=== Provided data ===

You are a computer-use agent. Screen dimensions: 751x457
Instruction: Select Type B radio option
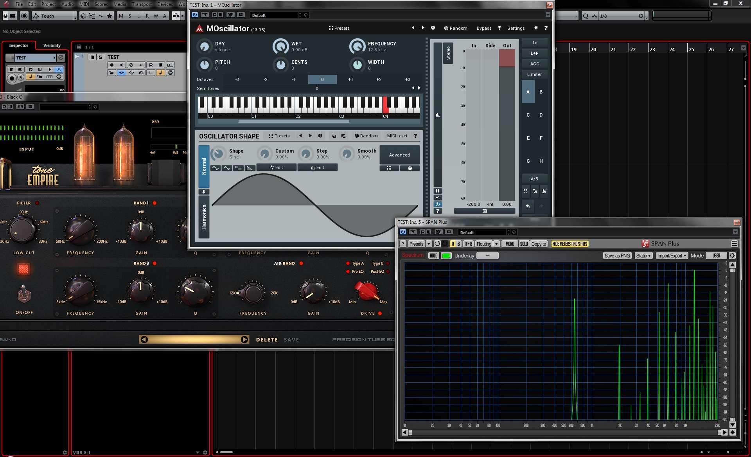tap(388, 263)
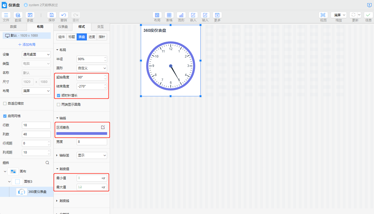Click the purple 区间着色 color bar
This screenshot has width=374, height=214.
[81, 133]
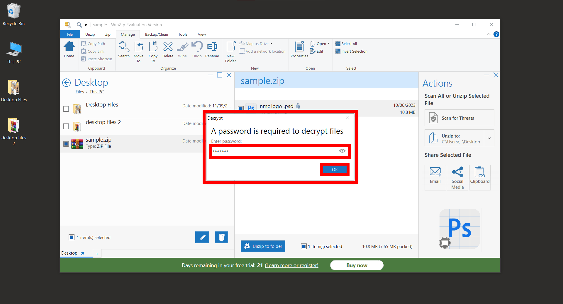Switch to the Backup/Clean tab

[x=156, y=34]
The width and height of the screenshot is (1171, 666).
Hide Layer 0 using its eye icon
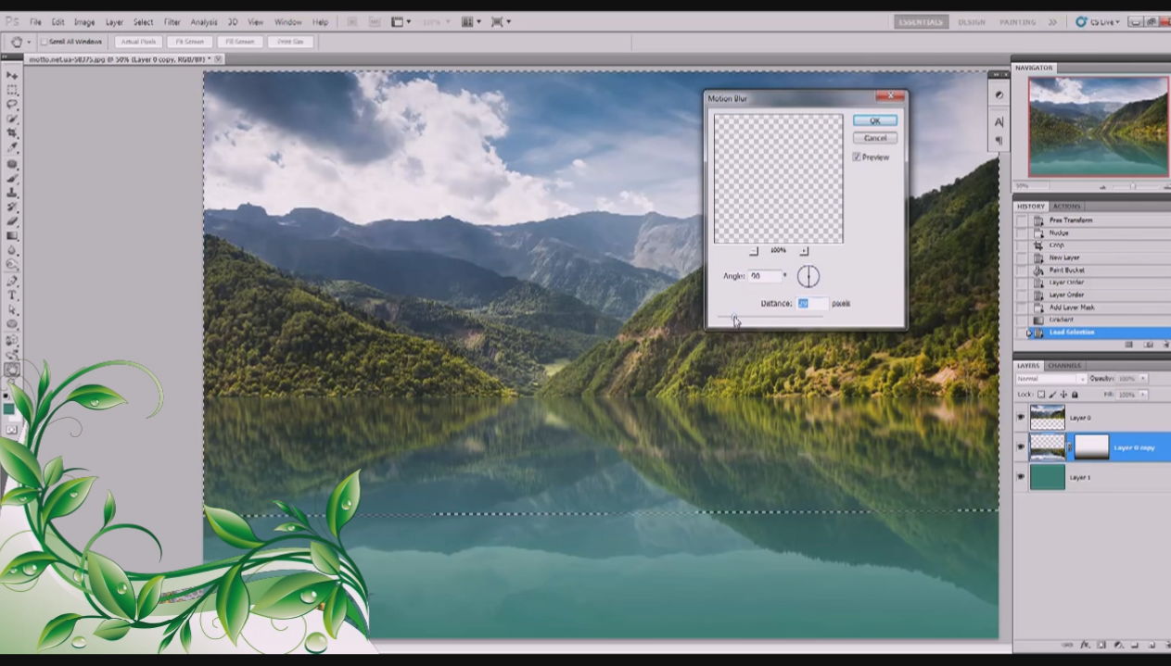click(x=1020, y=418)
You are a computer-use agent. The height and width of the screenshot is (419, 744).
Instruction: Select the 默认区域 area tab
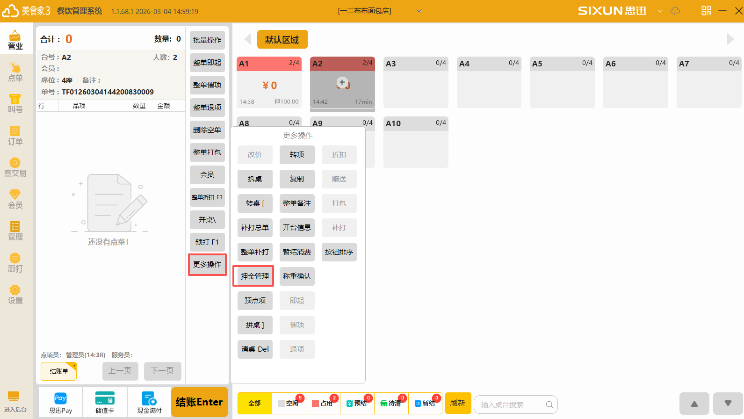[282, 40]
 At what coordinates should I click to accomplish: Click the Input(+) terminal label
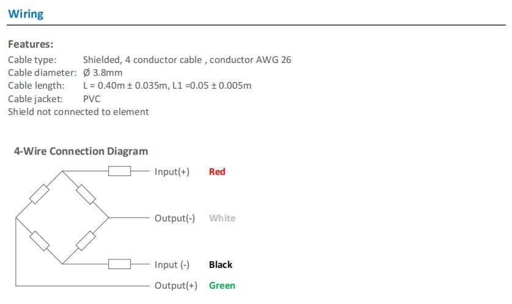(x=172, y=172)
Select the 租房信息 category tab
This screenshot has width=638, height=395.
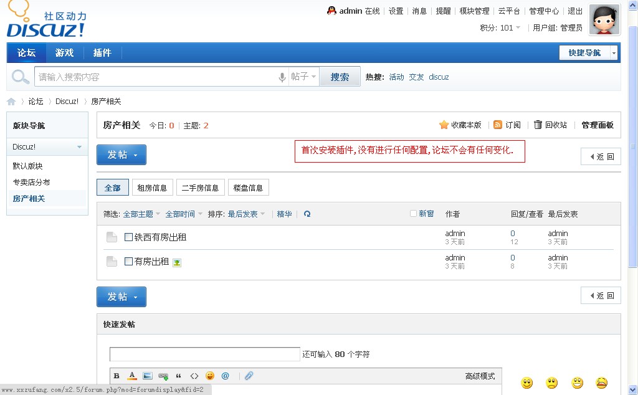152,188
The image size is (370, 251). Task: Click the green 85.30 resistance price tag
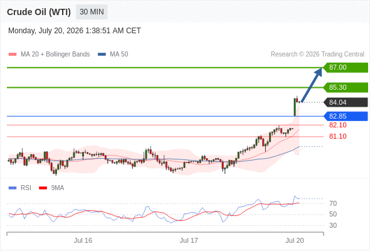click(346, 87)
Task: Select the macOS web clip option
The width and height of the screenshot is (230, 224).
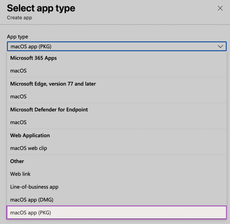Action: coord(117,148)
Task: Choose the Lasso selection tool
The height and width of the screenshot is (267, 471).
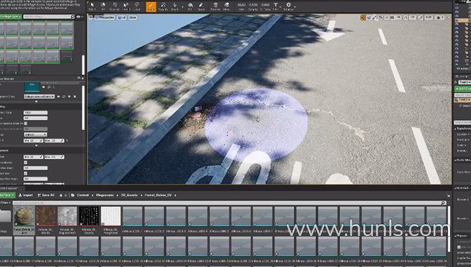Action: (x=137, y=6)

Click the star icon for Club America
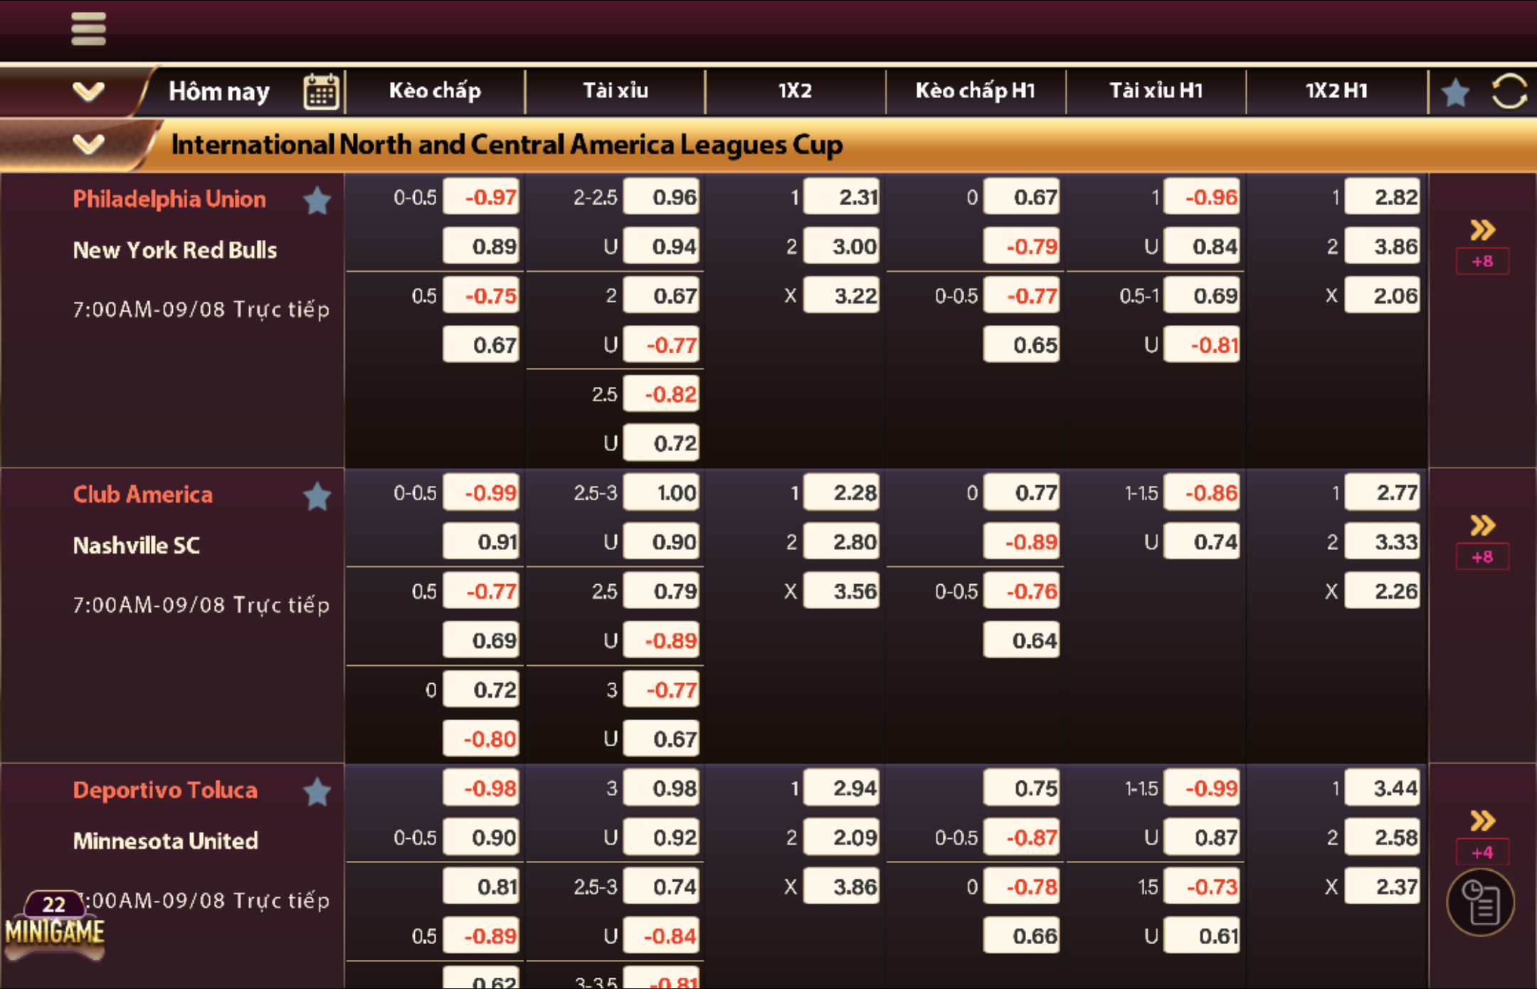click(319, 495)
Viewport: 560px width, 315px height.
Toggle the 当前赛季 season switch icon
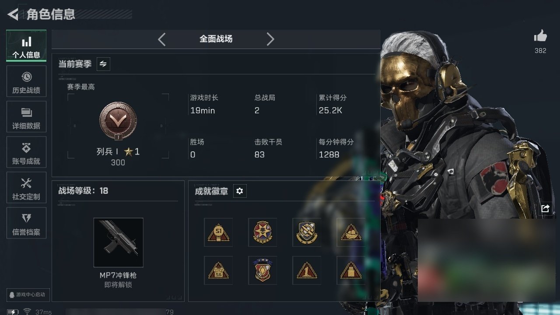coord(103,64)

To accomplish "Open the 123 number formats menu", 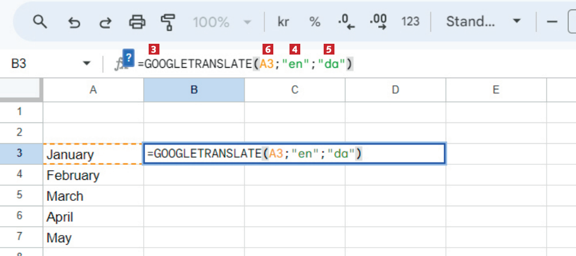I will (x=411, y=22).
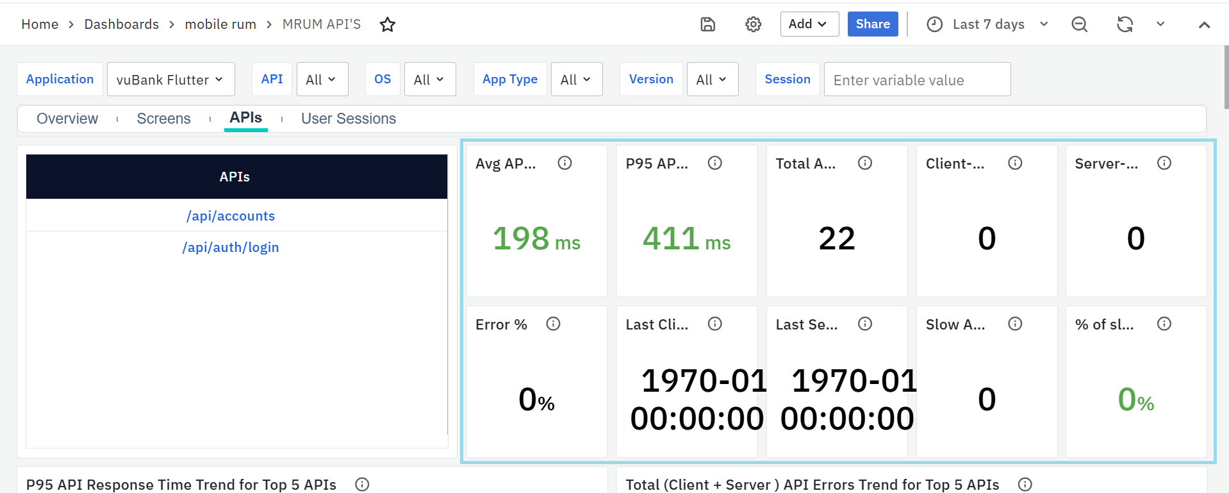Open dashboard settings gear icon

click(x=753, y=24)
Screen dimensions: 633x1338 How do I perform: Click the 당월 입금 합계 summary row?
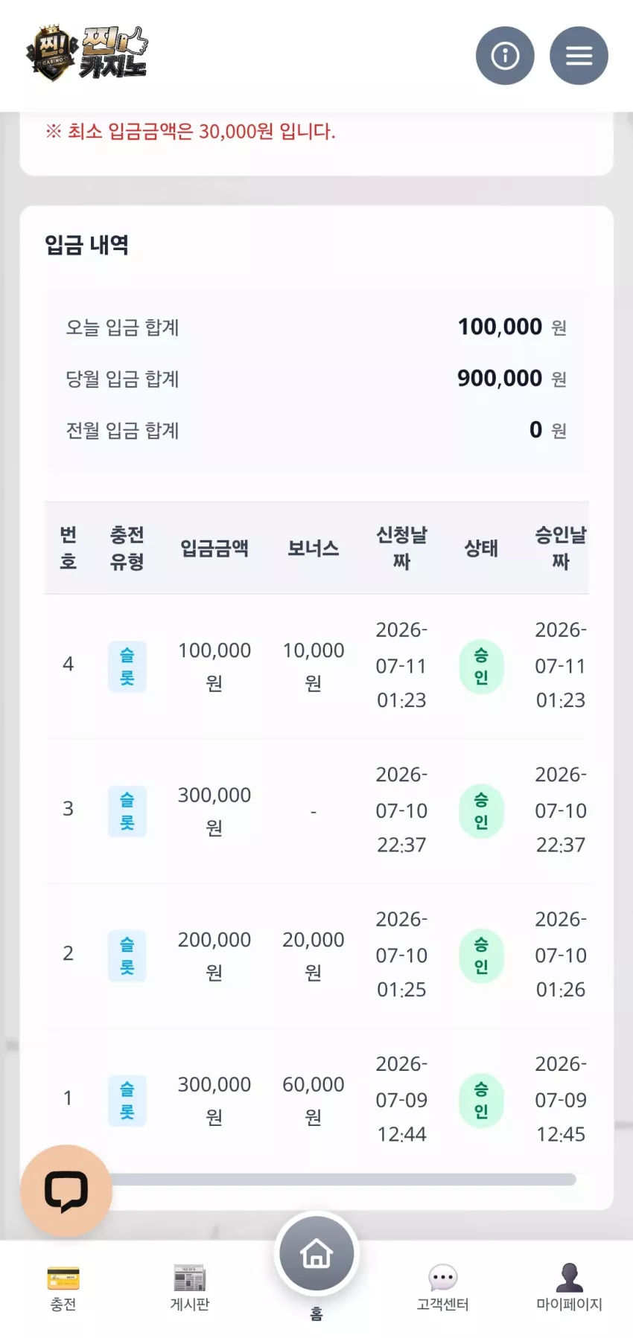317,379
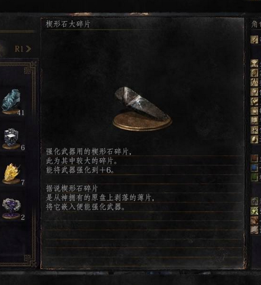The width and height of the screenshot is (261, 285).
Task: Click the luck stat icon above the red icon
Action: (x=254, y=139)
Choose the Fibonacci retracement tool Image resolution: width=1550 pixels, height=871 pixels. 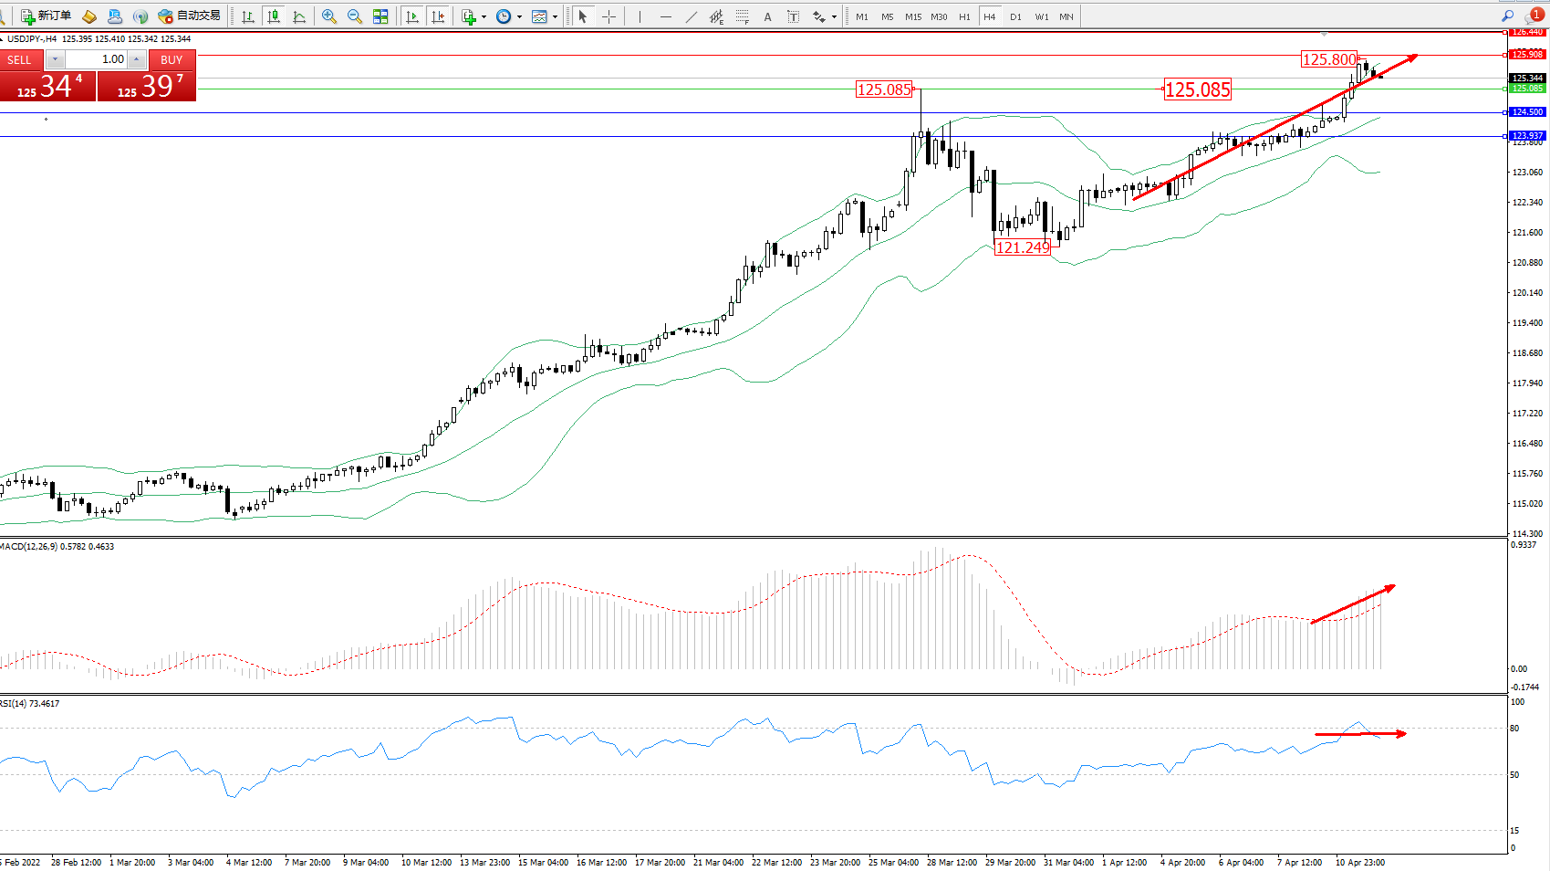[x=742, y=16]
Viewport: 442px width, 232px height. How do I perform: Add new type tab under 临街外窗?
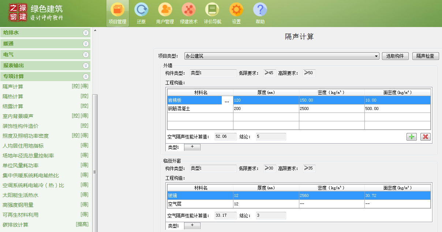[x=192, y=225]
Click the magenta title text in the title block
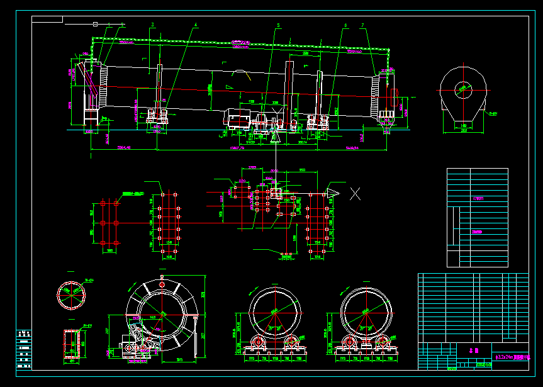The image size is (543, 387). (x=475, y=351)
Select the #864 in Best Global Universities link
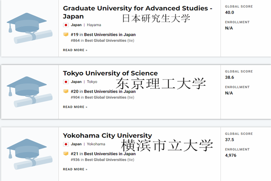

===

Reproduce the items from the start through the line containing "click(x=1020, y=418)", substituting "visibility icon" for "eye icon" and leaving everything else unchanged. Omit the pictures from the output.

_Exercise response_
You are a computer-use agent. Screen dimensions: 751x457
Instruction: Select Type B radio option
tap(388, 263)
Click the purple 区间着色 color bar
This screenshot has width=374, height=214.
[81, 133]
Switch to the Backup/Clean tab

[x=156, y=34]
The width and height of the screenshot is (1171, 666).
Hide Layer 0 using its visibility icon
click(x=1020, y=418)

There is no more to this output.